Negli anni passati la maggior concorrenza si è registrata a Fisioterapia e, in maniera leggermente inferiore, a Logopedia. In questo caso i punteggi minimi dovranno essere molto molto alti per stare tranquilli, pari o superiori al 50.
Ci sono poi università, in cui entrare al primo colpo è stato veramente difficile: a Pisa, ad esempio, nel 2016 ci sono stati solo 18 posti disponibili per 589 candidati a Fisioterapia e anche a Torino le cose sono state difficili. A Bari, invece, Fisioterapia è piuttosto accessibile, mentre entrare a Logopedia non molto. Più facile per Logopedia l’accesso all’Università di Catanzaro.

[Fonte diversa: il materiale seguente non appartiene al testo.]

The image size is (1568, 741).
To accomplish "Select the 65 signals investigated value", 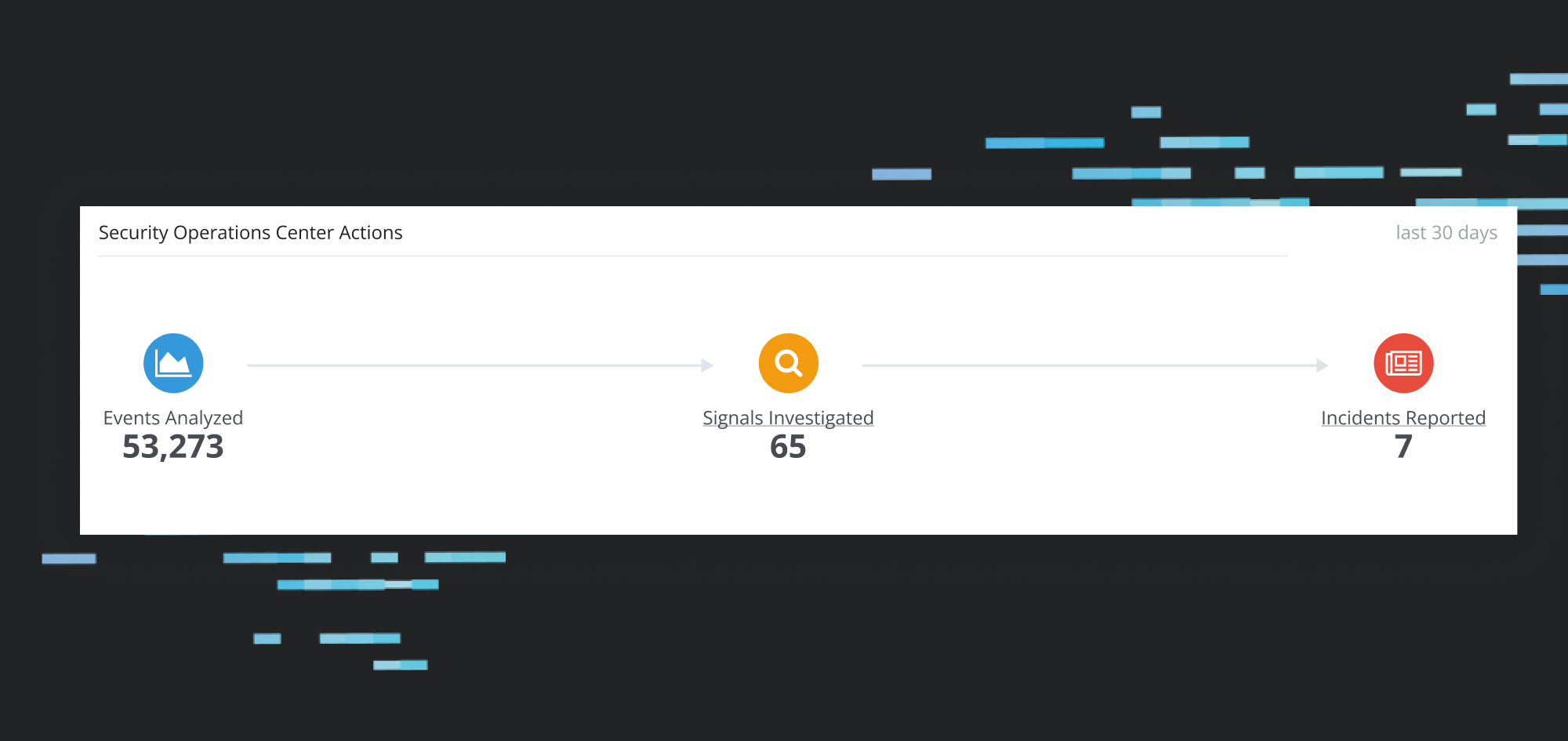I will pyautogui.click(x=788, y=447).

PUNTEGGIO MINIMO TEST PROFESSIONI SANITARIE 2018: ALTRI INDIRIZZI

Se per gli indirizzi precedenti in molti dovranno probabilmente aspettare (e sperare) negli scorrimenti di graduatoria, in altri casi si può stare davvero tranquilli senza pensare al punteggio minimo. Se vuoi tentare il test per entrare a Tecniche audiometriche a Torino o ad Assistenza Sanitaria a Padova stai tranquillo: è capitato che il numero dei posti disponibili fosse superiore al numero degli iscritti, per cui non ci dovrebbero essere problemi! Anche entrare ad Assistenza Sanitaria a Bari, a Tecniche Audioprotesiche a Pisa o a Torino, in alcuni casi è stata quasi una formalità, in quanto i posti disponibili coprivano il numero dei candidati.